Richard Frank, the Margaret T. Morris Professor of Health Care Policy at Harvard Medical School, said that only 10 to 25 percent of people with an opioid problem are being treated, and just 35 percent of those in treatment get therapy that is likely to make them better. Of those, 40 percent stick with the treatment for a year.

Howard Koh
Richard Frank, HMS (from left), Michael Botticelli, Boston Medical Center, and Amy Bohnert, Univ. of Michigan speak inside the Martin Conference Center in the New

Howard Koh said the change in law enforcement’s response from largely punitive to one that seeks to get people into treatment is an example of the change still needed in the health care industry. Richard Frank, Harvard Medical School, Michael Botticelli, Boston Medical Center, and Amy Bohnert, University of Michigan, addressed treatment statistics and the changes needed.

Kris Snibbe/Harvard Staff Photographer

What those numbers mean, Frank said, is that a mere 3.5 percent of those who need it are getting help that is likely to help them recover. Frank argued that one solution is for states to update their licensing requirements so that health care organizations operating under standards adopted in the 1970s begin offering therapies that reflect modern science.

Speakers traced stigma and discrimination around opioids to America’s tortured history of race relations. Their association with poverty and minority communities prompted a response focused on criminalization, rather than public health. Khalil Gibran Muhammad, professor of history, race, and public policy at the Harvard Kennedy School and the Suzanne Young Murray Professor at the Radcliffe Institute for Advanced Study, traced that directly to political strategies of President Richard Nixon.

Experts agreed that today’s response — despite the need for improvement — is much better than in decades past.
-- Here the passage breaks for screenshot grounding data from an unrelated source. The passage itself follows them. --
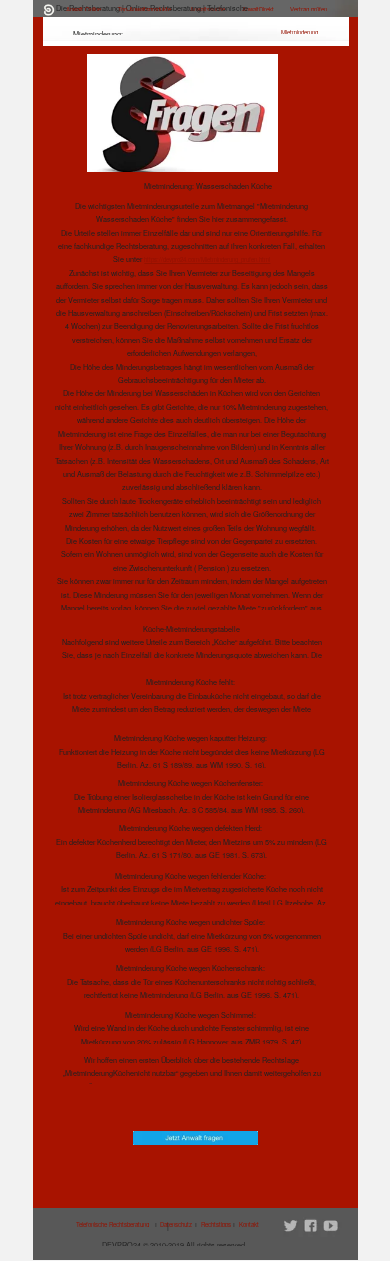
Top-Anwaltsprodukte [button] (144, 9)
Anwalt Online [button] (83, 9)
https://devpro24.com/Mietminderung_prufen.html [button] (207, 259)
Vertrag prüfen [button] (308, 9)
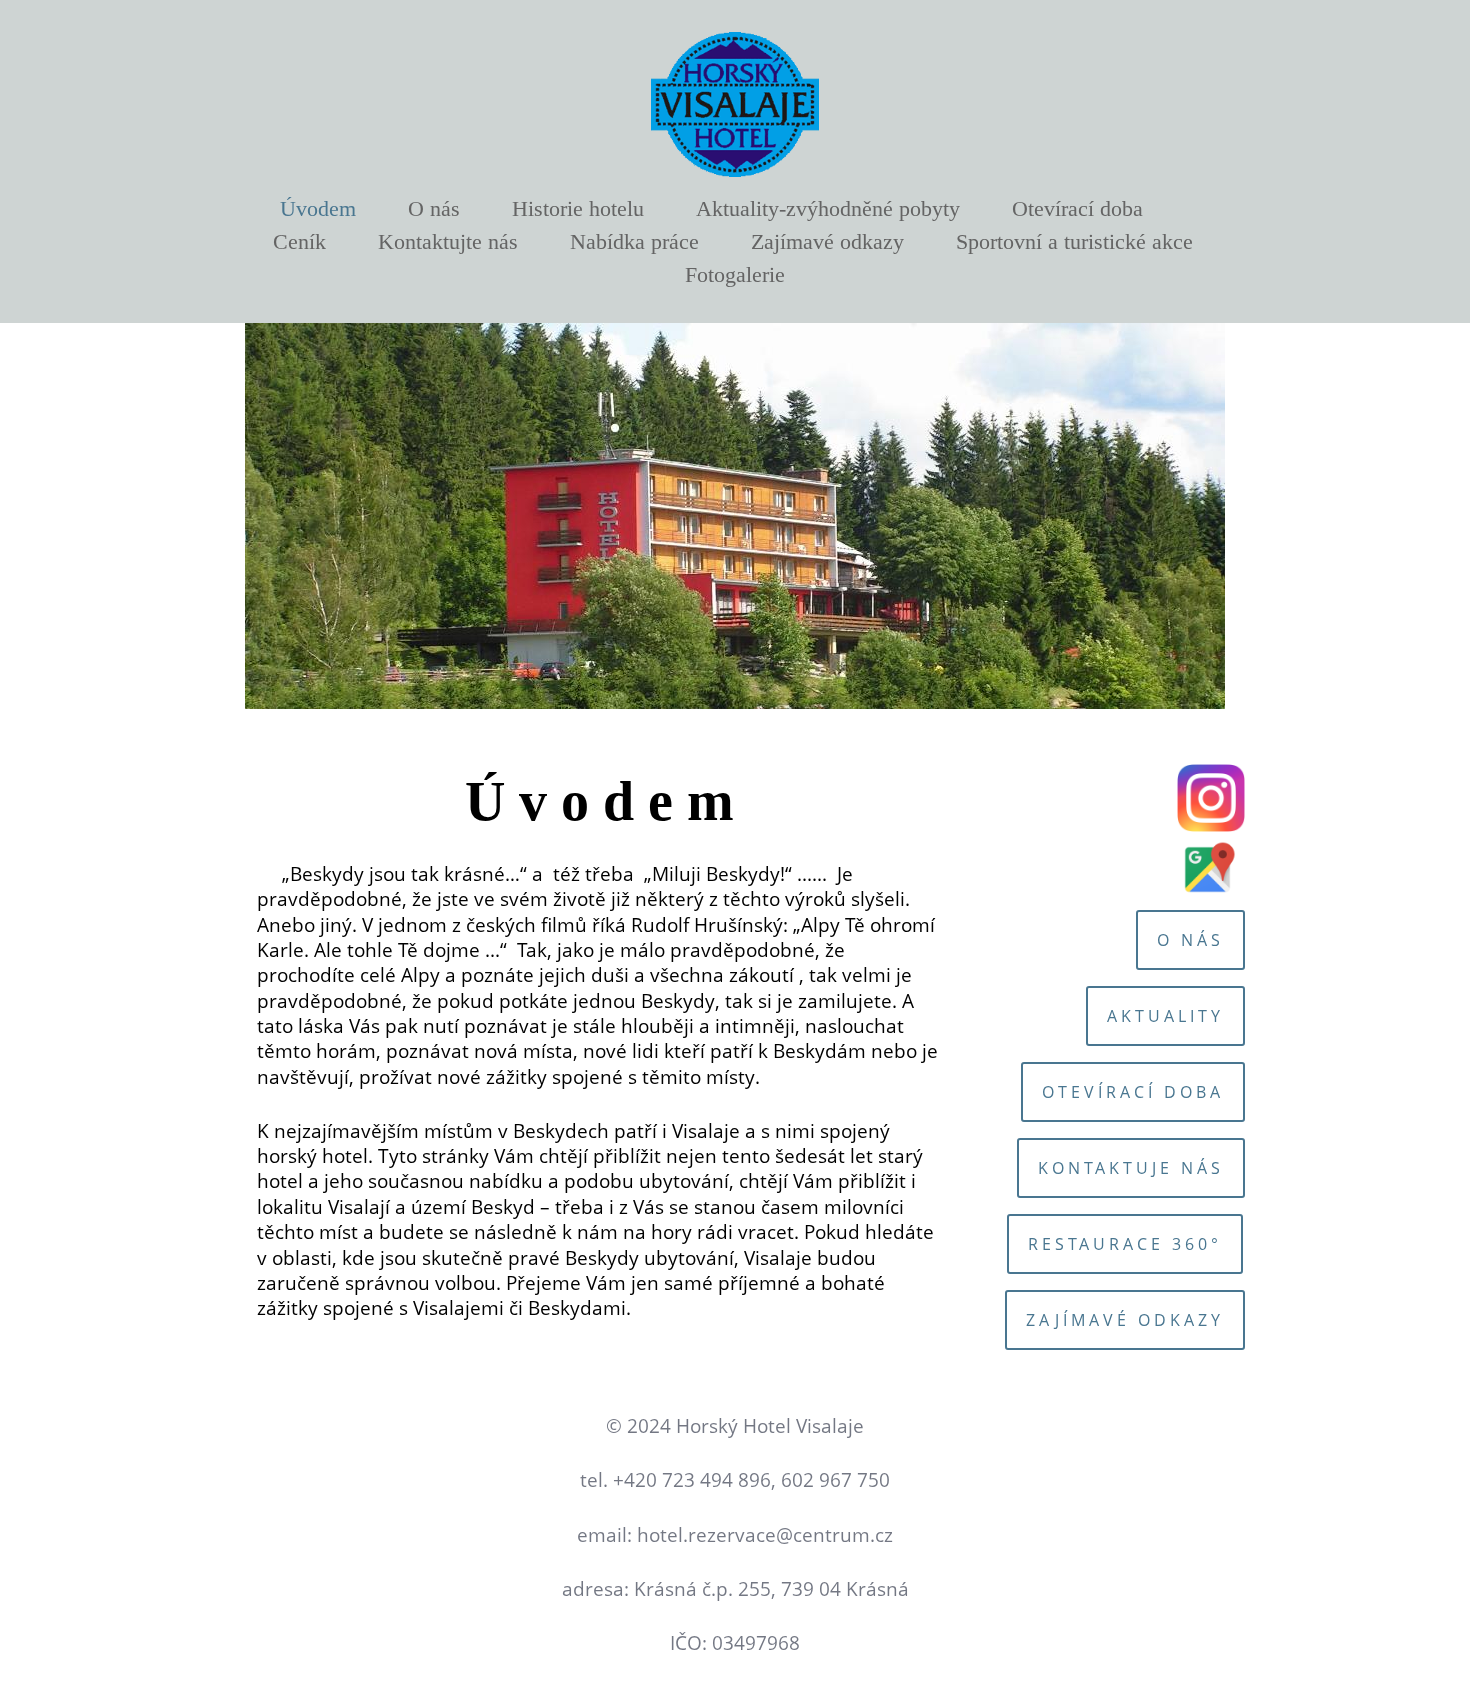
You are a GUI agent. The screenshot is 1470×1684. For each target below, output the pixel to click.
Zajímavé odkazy (827, 241)
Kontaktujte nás (448, 241)
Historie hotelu (578, 208)
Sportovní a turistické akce (1074, 241)
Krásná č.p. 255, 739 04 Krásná (771, 1588)
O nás (434, 208)
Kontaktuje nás (1131, 1168)
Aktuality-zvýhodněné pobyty (828, 208)
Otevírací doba (1077, 208)
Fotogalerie (735, 274)
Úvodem (318, 208)
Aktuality (1165, 1016)
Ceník (299, 241)
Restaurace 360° (1125, 1244)
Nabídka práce (634, 241)
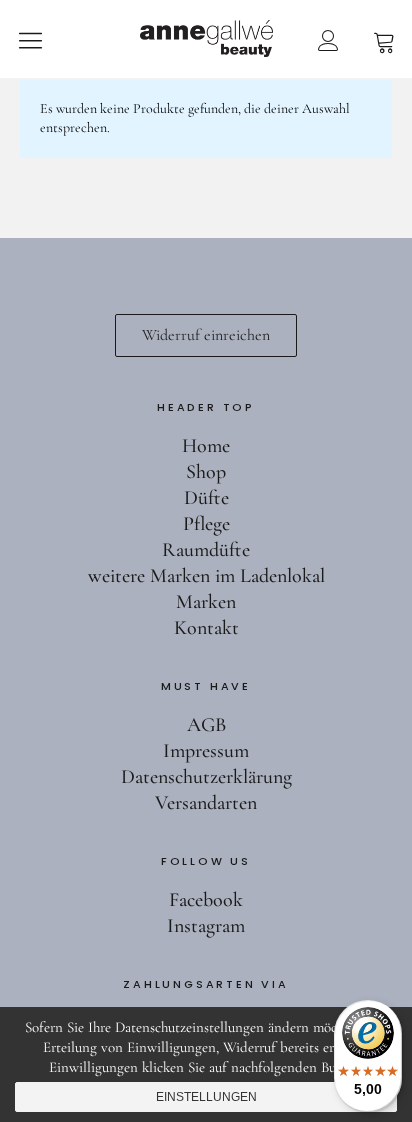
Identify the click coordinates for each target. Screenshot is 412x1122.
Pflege (206, 524)
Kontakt (206, 628)
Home (206, 446)
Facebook (206, 900)
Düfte (206, 498)
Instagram (206, 926)
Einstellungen (206, 1097)
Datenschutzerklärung (206, 777)
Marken (206, 602)
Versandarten (206, 803)
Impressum (206, 751)
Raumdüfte (206, 550)
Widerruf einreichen (206, 335)
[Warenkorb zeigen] (384, 40)
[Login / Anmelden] (328, 40)
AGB (206, 725)
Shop (206, 472)
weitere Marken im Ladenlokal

Howard Koh, Harvey V. Fineberg Professor of the Practice of Public Health Leadership and former assistant secretary for health at the U.S. Department of Health and Human Services, said the transformation of law enforcement’s response from one that was largely punitive to one that seeks to get people into treatment is not only impressive but an example of the change still needed in the health care industry.

Koh pointed out that settlements from lawsuits against opioid manufacturers are a potential source of money for treatment, but he cautioned policymakers not to let funds be diverted to unrelated purposes, as occurred with the massive tobacco settlements two decades ago. Then, public health officials thought there would be enough resources to transform the industry, only to be disappointed.

Koh told of a former opioid user who spoke at a similar gathering and thanked the health care workers who helped when she needed it, saying, “You believed in me even when I didn’t believe in myself.”

“People wrestling with substance use disorder need us to believe in them and build a system to help them get there,” Koh said.